Nous avons devant nous la michna 11 du chapitre 2 du traité Orla. Son sujet central est la loi de 'ze vaze gorem' : lorsqu'un interdit et un permis s'associent et agissent conjointement pour produire un seul effet, le résultat est-il permis ou interdit ? Sur cette question, les Tanaïm sont en désaccord dans notre michna.
Texte de la michna :
"Séor chel houlin vechel terouma chenaflou letoch issa, lo baze kedei lehametz velo baze kedei lehametz, vetzirfou vehimtzou" - deux sortes de levain sont tombées dans une même pâte : l'une de houlin et l'une de Terouma. Chacune d'elles séparément n'a pas assez de force pour faire lever la pâte, mais réunies ensemble elles avaient de quoi la faire lever.
Position de Rabbi Eliézer :
Rabbi Eliézer dit "a'har haa'haron ani ba" - on suit le levain qui est tombé en dernier :
Si le levain de Terouma est tombé en dernier, la pâte est considérée comme Terouma et interdite à celui qui n'est pas kohen.
Si le levain de houlin est tombé en dernier, la pâte est permise.
Restriction de la Guemara dans Pessa'him :
La Guemara dans Pessa'him restreint les paroles de Rabbi Eliézer : sa permission dans le cas où les houlin sont tombés en second n'est énoncée que lorsque le levain de Terouma a été retiré de la pâte avant que ne tombe le levain de houlin, de sorte qu'il ne restait que les effets et l'influence du levain de Terouma, et non le levain lui-même. Dans ces conditions, la pâte est permise, car le levain interdit n'existe plus.
Mais si le levain de Terouma se trouve encore dans la pâte, il y a là un problème, car Rabbi Eliézer estime que 'ze vaze gorem' est interdit : l'association de la force du levain de Terouma à la force du levain de houlin rend la pâte interdite. Il en ressort que la permission, dans le cas où les houlin sont tombés en dernier, découle entièrement du fait que le levain de Terouma n'est plus là, et qu'il n'en reste que le goût et l'influence.
Position des Sages :
"Va'hachamim omrim : bein chenafal issour bat'hila bein besof, leolam ein oser ad cheyehe bo kedei lehametz" - selon les Sages, peu importe que l'interdit, à savoir le levain de Terouma, soit tombé en premier ou en second. La pâte n'est interdite que si le levain de Terouma possède à lui seul la force de faire lever. S'il peut faire lever par sa seule force, elle est interdite, et sinon, elle est permise.

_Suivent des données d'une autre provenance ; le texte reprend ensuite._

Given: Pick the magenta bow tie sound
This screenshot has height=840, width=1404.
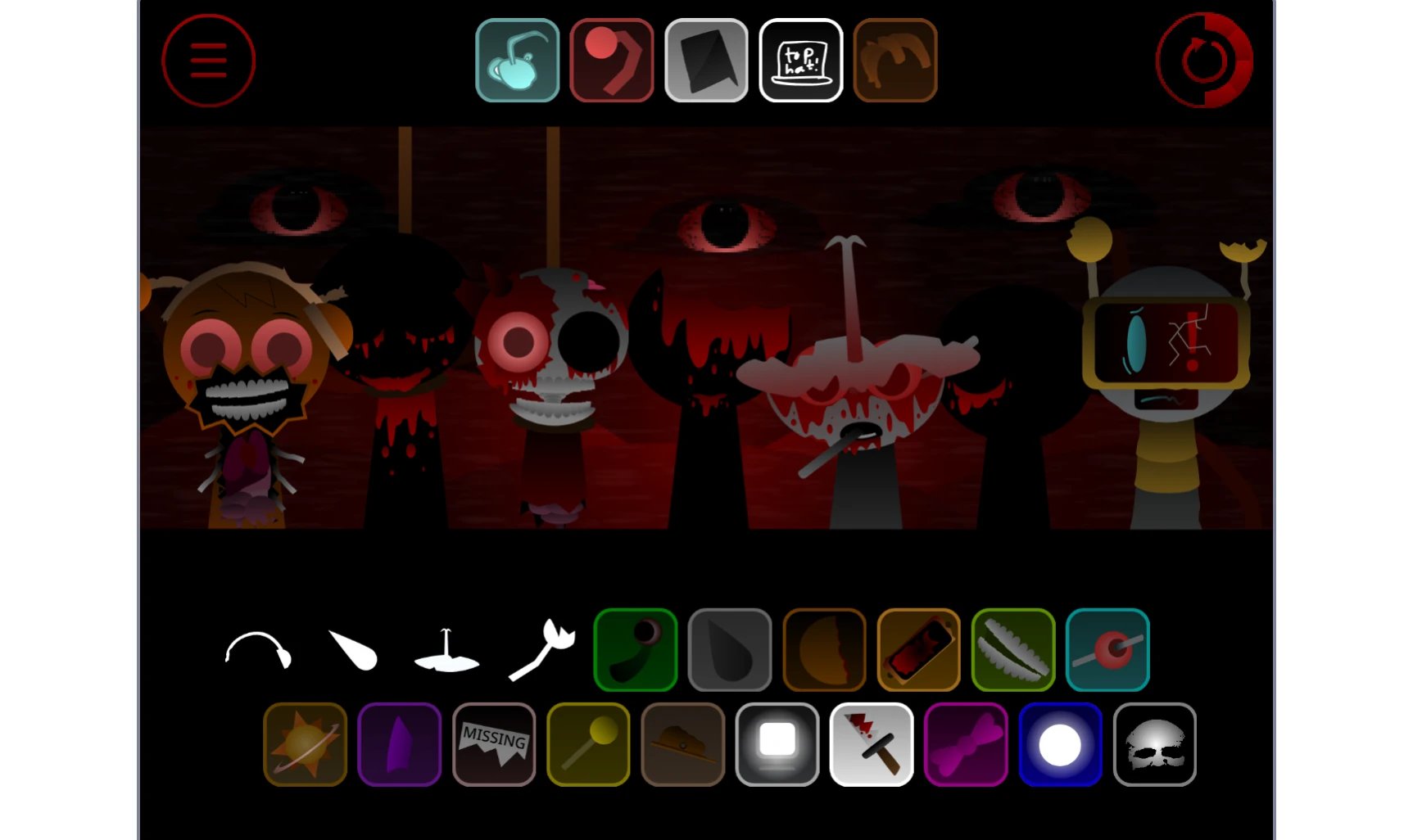Looking at the screenshot, I should pos(966,744).
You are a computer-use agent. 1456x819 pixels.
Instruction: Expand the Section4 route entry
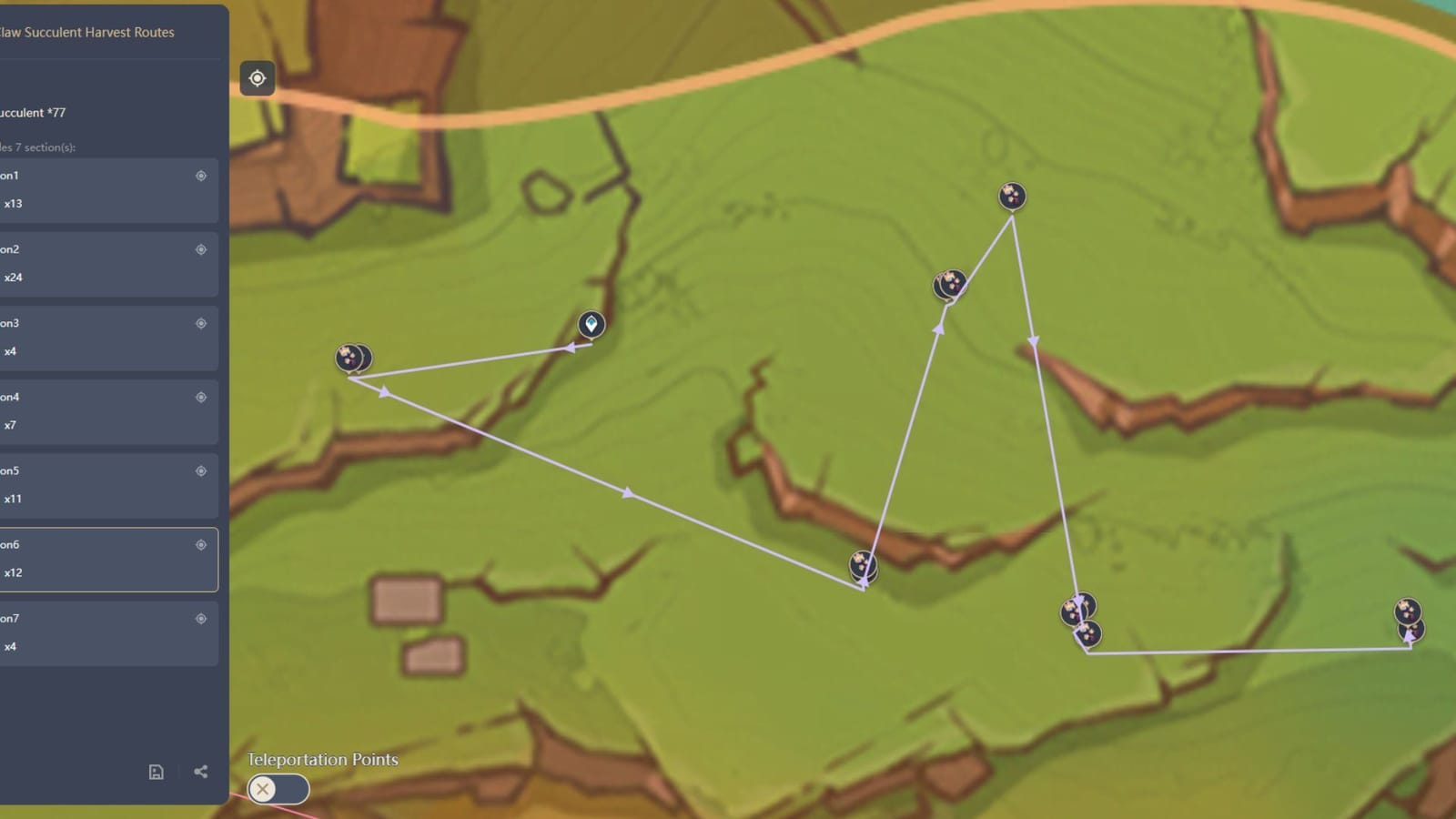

Et les paroles des Sages s'appliquent même lorsque le levain de Terouma est encore présent dans la pâte, car selon eux 'ze vaze gorem' est permis : lorsque deux facteurs différents s'associent pour faire lever, le résultat est permis. Il n'y a d'interdit que lorsque l'interdit est capable de provoquer le levage par sa propre force.
En résumé : dans cette michna, les Tanaïm sont en désaccord sur la loi de 'ze vaze gorem'. Rabbi Eliézer dit "a'har haa'haron ani ba", et selon lui 'ze vaze gorem' est interdit, de sorte que la pâte n'est permise que lorsque le levain de Terouma a été retiré et qu'il n'en reste que les effets. Les Sages estiment que 'ze vaze gorem' est permis, et selon eux la pâte n'est interdite, que l'interdit soit tombé en premier ou en second, que si le levain de Terouma possède à lui seul de quoi faire lever.